In the sentence “United States of America has 52 states, and the U.S is the abbreviation of the United States of America”, the Named Entity Recognition and Named Entity Extraction do the things below separately.
- Named Entity Recognition (NER) realizes the names of entities within the sentence such as “The United States of America”, “U.S”.
- Named Entity Extraction (NEE) realizes the attributes of the Entities, such as “U.S” is the abbreviation of the “United States of America”, and “52 states exist in the U.S”.
Named Entity Recognition and Named Entity Extraction help for Natural Language Processing together by recognizing entities, and extracting their features. Feature extraction, and analyzing the attributes for entities is also helpful for Search Engines to understand the content, and entities within the content while auditing the content’s accuracy. In this context, Named Entity Extraction and Named Entity Recognition are related to the Named Entity Resolution.
What is the Relation Between Named Entity Recognition and Named Entity Resolution?
Named Entity Resolution is the process of auditing whether the recognized named entity is the entity itself or not. Named Entity Resolution is a necessary process to increase the Natural Language Processing’s accuracy by decreasing the ambiguity of the entities within the content. Named Entity Resolution and Named Entity Extraction are complementary processes, since Named Entity Extraction extracts features, and attributes of these entities, the Named Entity Resolution process can understand the entity’s identity and accuracy in a better way.

▸ Stated goal A: Name every distinct process in the passage on named entities whose name begins with "Named Entity".
▸ Stated goal B: Please reproduce the stretch of the passage on named entities from "- Named Entity Extraction" through "Named Entity Resolution.".
The listing isn't needed here.

▸ Data block:
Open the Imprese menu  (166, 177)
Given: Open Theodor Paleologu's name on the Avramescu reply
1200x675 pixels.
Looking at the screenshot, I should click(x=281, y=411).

▸ Complete response A: Named Entity Recognition, Named Entity Extraction, Named Entity Resolution

▸ Complete response B:
- Named Entity Extraction (NEE) realizes the attributes of the Entities, such as “U.S” is the abbreviation of the “United States of America”, and “52 states exist in the U.S”.
Named Entity Recognition and Named Entity Extraction help for Natural Language Processing together by recognizing entities, and extracting their features. Feature extraction, and analyzing the attributes for entities is also helpful for Search Engines to understand the content, and entities within the content while auditing the content’s accuracy. In this context, Named Entity Extraction and Named Entity Recognition are related to the Named Entity Resolution.